Passenger Apache 2 Module won't start on Solaris 11 ("Unable to start the Phusion Passenger logging agent")

267 views
Skip to first unread message

Johannes Fahrenkrug

unread,
Jan 22, 2013, 6:34:33 AM1/22/13
to phusion-...@googlegroups.com
Hi,

We are trying to get Passenger 3 (we tried 3.0.10 and 3.0.19) up and running on Solaris 11. It is running fine on Solaris 10 machines, but not on 11.
The gem installs fine and passenger-install-apache2-module finished without any issues.

When starting the apache2 server, however, we get this error in the apache error log:

[Tue Jan 22 11:38:21 2013] [info] Init: Seeding PRNG with 0 bytes of entropy
[Tue Jan 22 11:38:21 2013] [info] Init: Generating temporary RSA private keys (512/1024 bits)
[Tue Jan 22 11:38:21 2013] [info] Init: Generating temporary DH parameters (512/1024 bits)
[Tue Jan 22 11:38:21 2013] [warn] Init: Session Cache is not configured [hint: SSLSessionCache]
[Tue Jan 22 11:38:21 2013] [info] Init: Initializing (virtual) servers for SSL
[Tue Jan 22 11:38:21 2013] [info] mod_ssl/2.2.22 compiled against Server: Apache/2.2.22, Library: OpenSSL/1.0.0e
[Tue Jan 22 11:38:21 2013] [info] mod_unique_id: using ip addr 10.144.42.172
[ pid=1140 thr=1 file=ext/apache2/Hooks.cpp:1378 time=2013-01-22 11:38:22.0 ]: Initializing Phusion Passenger...
[ pid=1148 thr=1 file=ext/common/LoggingAgent/Main.cpp:287 time=2013-01-22 11:38:22.55 ]: *** ERROR: Cannot create an event loop
     (empty)
[Tue Jan 22 11:38:22 2013] [error] *** Passenger could not be initialized because of this error: Unable to start the Phusion Passenger watchdog because it encountered the following error during startup: Unable to start the Phusion Passenger logging agent: it seems to have crashed during startup for an unknown reason, with exit code 1

After some research, I tried to run ./agents/PassengerLoggingAgent from the gem directory. This is what I get:

[ pid=9172 thr=1 file=ext/common/AgentBase.cpp:419 time=2013-01-22 12:24:01.779 ]: *** ERROR: read() failed: Operation not applicable (89)
     in 'void Passenger::VariantMap::readFrom(int)' (VariantMap.h:140)
     in 'Passenger::VariantMap Passenger::initializeAgent(int, char**, const char*)' (AgentBase.cpp:355)

When running the same command on the Solaris 10 machine, I get this (as expected):

You're not supposed to start this program from the command line. It's used internally by Phusion Passenger.

Any ideas?
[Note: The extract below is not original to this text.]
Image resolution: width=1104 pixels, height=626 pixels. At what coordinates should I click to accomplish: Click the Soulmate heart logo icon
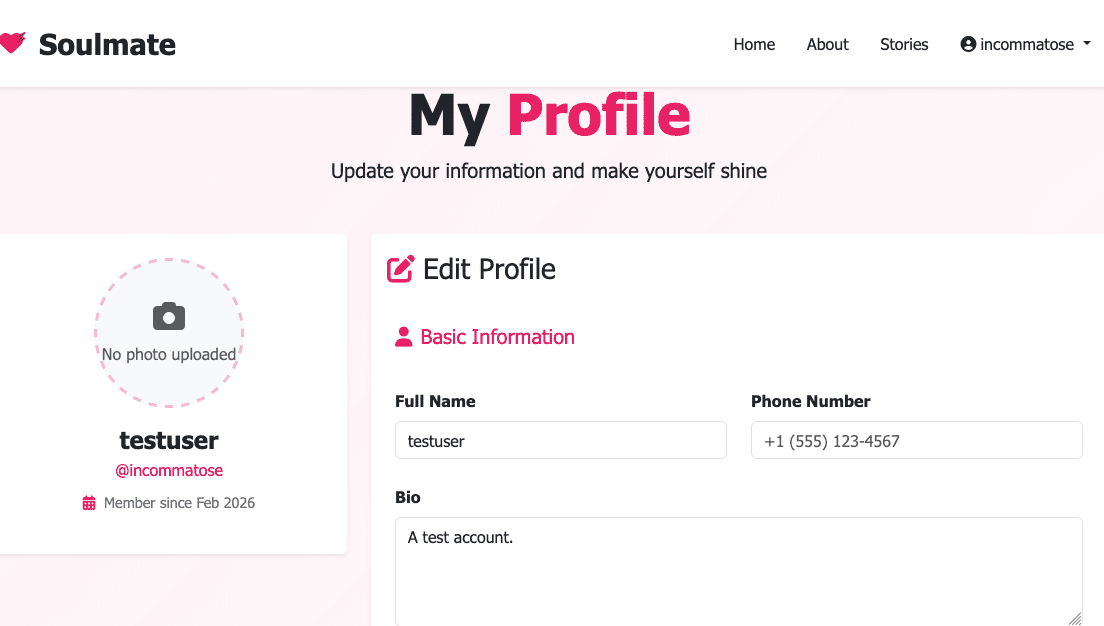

I couldn't spot any significant differences between the environments on both machines.

Thank you so much!

- Johannes

Johannes Fahrenkrug

unread,
Jan 22, 2013, 8:56:10 AM1/22/13
to phusion-...@googlegroups.com
A short update:

My colleague found something interesting. After debugging AgentBase.cpp a bit, we found out that these lines (https://github.com/FooBarWidget/passenger/blob/master/ext/common/agents/Base.cpp#L1219) cause trouble (in 3.0.19 this file is still called ext/common/AgentBase.cpp):

int ret = fcntl(FEEDBACK_FD, F_GETFL);
if (ret == -1) {
if (errno == EBADF) {
fprintf(stderr,
"You're not supposed to start this program from the command line. "
"It's used internally by Phusion Passenger.\n");
exit(1);
} else {
int e = errno;
fprintf(stderr,
"Encountered an error in feedback file descriptor 3: %s (%d)\n",
strerror(e), e);
exit(1);
}
}

 It gets tripped up when the LDAP client on Solaris 11 is running because AgentBase.cpp makes assumptions about file descriptor 3 (FEEDBACK_FD). When the LDAP client is running, however, file descriptor 3 does exist.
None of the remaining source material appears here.